This section walks through the steps of the OpenPose Algorithm. For more details, please refer to the OpenPose paper and the OpenPoseDecoder API reference.
Step 1. Image Input, Rescaling, and Normalization
The ImageLoader component encodes the image input as
a ImageProto containing a single RGB image. The raw image is downsampled and stored as
a 3D tensor (WxHx3) in a TensorListProto. This tensor normalization type is specified by
a parameter in the ColorCameraEncoderCuda component.
This parameter, along with the tensor size, is set during neural network training and should be set
to the same value (for example, Unit
for unit normalization) at inference time. Small
variations of the tensor size are allowed, but large variations can cause issues (for example,
switching the aspect ratio of the tensor from 1:1 to 16:9 degrades network performance drastically).
At the Image Normalization step, the image scale and aspect ratio are discarded in the ColorCameraEncoderCuda codelet. To recover the scale information, set the output scale in the OpenPoseDecoder configuration. For example, if the original image (or camera) input has 640x480 pixels resolution, the output scale should be set to [480, 640]:
"isaac.skeleton_pose_estimation.OpenPoseDecoder": {
"output_scale": [480, 640]
Below is a sample image input for inference:

Step 2. Inference
The OpenPoseDecoder runs inference on the model, which produces Part Affinity Fields, Parts Gaussian Heatmaps, and Parts Gaussian Heatmaps MaxPool tensors. Please refer to the OpenPose paper for detailed architecture of the neural network.
As a first step in the algorithm, the TensorRTInference component analyzes the Gaussian Heatmap tensor to determine object part (or joint) candidate locations. The size of this heatmap is normally 1/2 or 1/4 of the image size.
The dimensionality of this tensor is set at the training time and should match the dimensions, input
image size, and number of object parts specified in the TensorRTInference codelet.
Below is an example with an input RGB image size set to 640x480
and number of parts set
to 2
:
"isaac.ml.TensorRTInference": {
"input_tensor_info": [
{
"operation_name": "input",
"dims": [3, 480, 640]
}
],
"output_tensor_info": [
...
{
"operation_name": "heatmap",
"dims": [120, 160, 2]
},
...
"isaac.skeleton_pose_estimation.OpenPoseDecoder": {
"labels": ["Wrist", "Elbow"],
The visualization of the Gaussian Heatmap tensor is provided below, with the colors corresponding to last dimension of the tensor: Label:Wrist, color:red, index:0, Label:Elbow, color:green, index:1.

Step 3. Max-Pooling
Next, the OpenPoseDecoder applies a max-pooling operation to the Gaussian Heatmap with a kernel size determined at training time. This max-pooling operation provides a basis for the non-maximum suppression algorithm, which allows it to localize the peaks of the part candidate locations.

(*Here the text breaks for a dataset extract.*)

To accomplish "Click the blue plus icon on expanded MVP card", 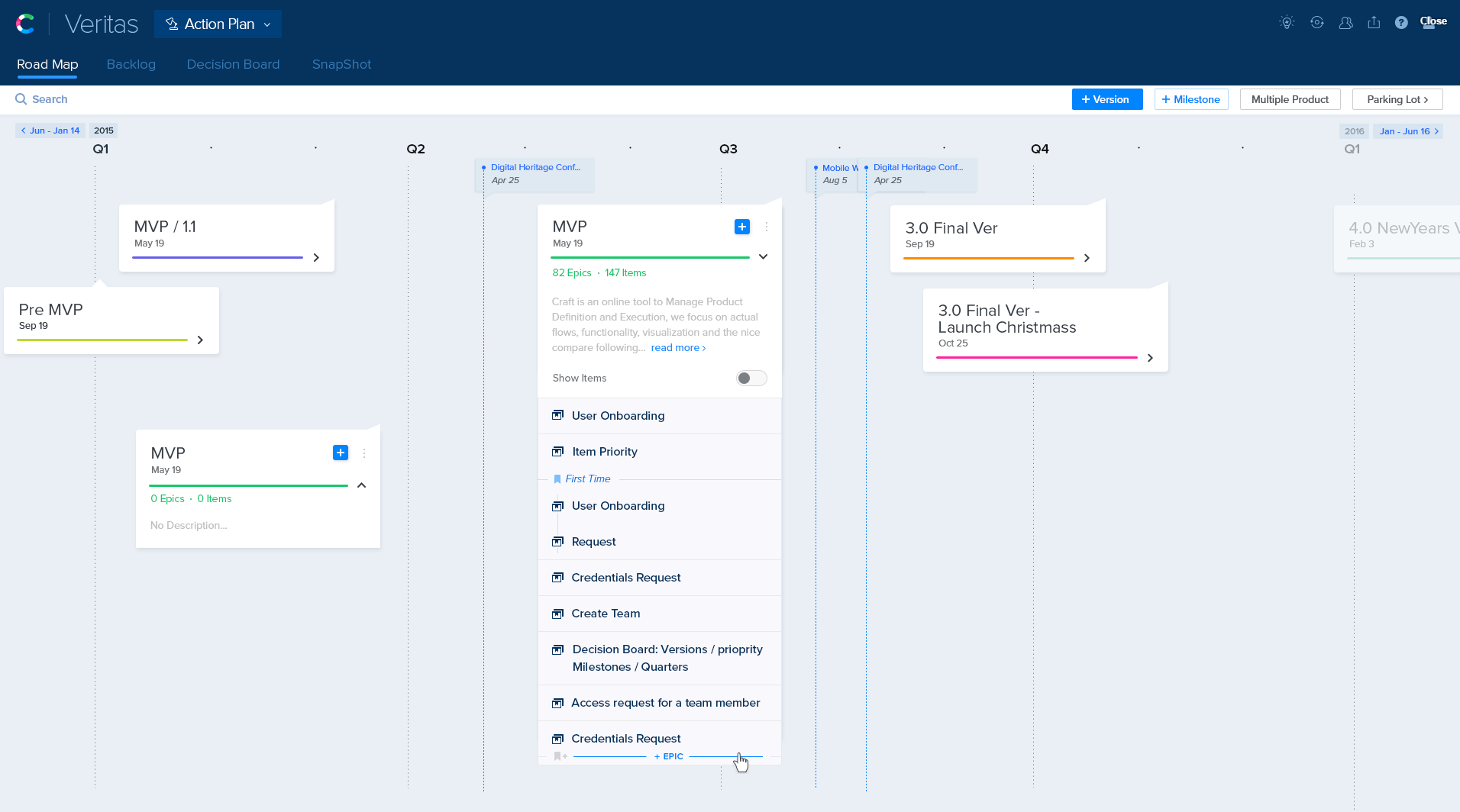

Step 4. Non-Maximum Suppression
Next, the OpenPoseDecoder performs non-maximum suppression using the ‘equal’ operation on the Gaussian Heatmap and Gaussian Heatmaps MaxPool tensors. This operation provides peak candidate locations for the part candidate locations.

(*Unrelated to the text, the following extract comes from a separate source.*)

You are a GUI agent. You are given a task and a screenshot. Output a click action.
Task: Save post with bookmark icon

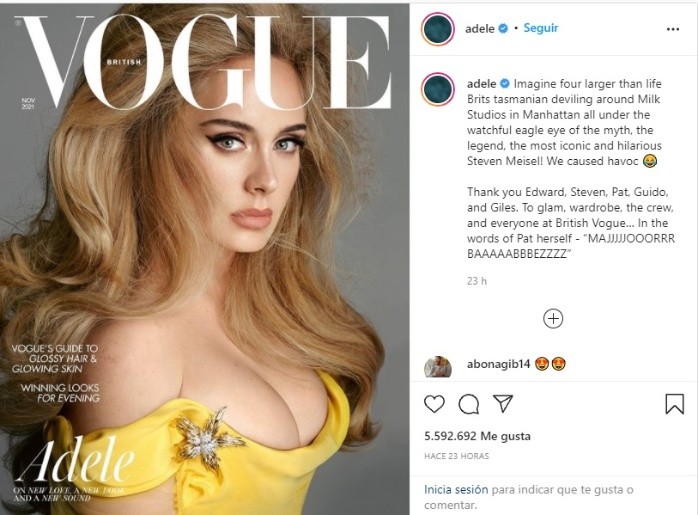(x=674, y=404)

Step 5. Generating Peak Candidates
Peak candidates have “confidence” values associated with them, which are derived from the original Gaussian Heatmap. In the following visualization, the opacity of the peak color determines the confidence.
Nearly all peaks from the previous heatmap have low opacity and are invisible.

Step 6. Generating Part Candidates
A threshold is applied to the confidence value of each peak candidate to get a final list of part
candidates. This threshold can be adjusted using the threshold_heatmap
parameter for the
OpenPoseDecoder. Normal value ranges for this threshold are 0.01
to 0.1
.
The binary heat map below shows the final list of part candidates. Note that colors correspond to the binary maps of individual part candidates, like with the other visualizations.

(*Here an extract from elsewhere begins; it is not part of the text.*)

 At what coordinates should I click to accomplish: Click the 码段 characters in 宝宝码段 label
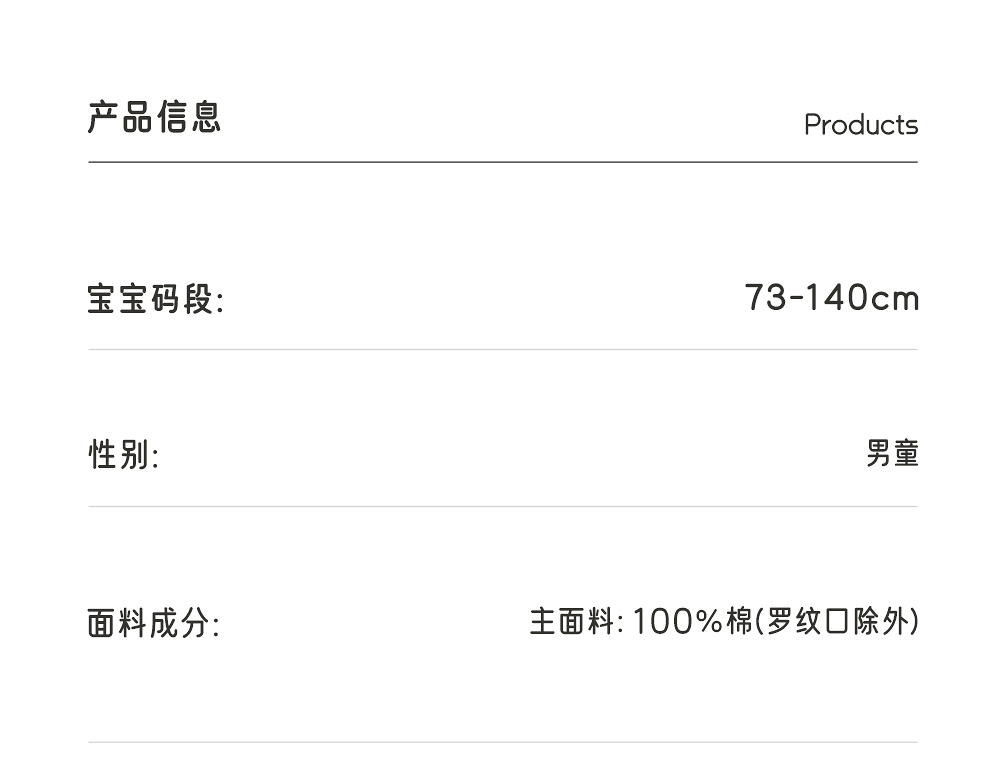183,299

Step 7. Generating Edge Candidates
Next, the OpenPoseDecoder creates a list of edge candidates based on the prior configuration of the edge connectivity. This connectivity is set in the OpenPoseDecoder configuration. Below is an example with a single edge of “Wrist” -> “Elbow” that would correspond to an “Arm”:
Edges of the graph are directional. These directions should match the field directions of the Part Affinity Fields tensor.
In the “edges” configuration, indices to the “labels” array are specified.
"isaac.skeleton_pose_estimation.OpenPoseDecoder": {
"labels": ["Wrist", "Elbow"],
"edges": [[1, 0] ...
Below is a visualization of a list of edge candidates:

Step 8. Assigning Scores to Edge Candidates
To determine a final list of edges using edge candidates, the OpenPoseDecoder calculates a score for each edge candidate based on the Part Affinity Fields tensor. The following is an example of such a tensor for a single Part Affinity Field for “Arm” (“Wrist” -> “Elbow” edge).
In the TensorRTInference configuration, the last dimension size is double the number of “edges” because the Part Affinity Field is a vector field with two (horizontal and vertical) components.
"output_tensor_info": [
{
"operation_name": "part_affinity_fields",
"dims": [120, 160, 2]
},
The OpenPoseDecoder edges_paf
parameter determines indices for the Part Affinity Field
tensor for horizontal and vertical components of the field:
"isaac.skeleton_pose_estimation.OpenPoseDecoder": {
"edges_paf": [[1,0] ...
Below is a visualization of Part Affinity Field for “Arm” (“Wrist” -> “Elbow” edge):

Below is a magnified image of a Part Affinity Field for “Arm” (“Wrist” -> “Elbow” edge) and a list of parts candidates. Note that each arrow on that figure is a visualization of an individual vector of the Part Affinity Field. Two part candidates for “Wrist” and “Elbow” are also shown.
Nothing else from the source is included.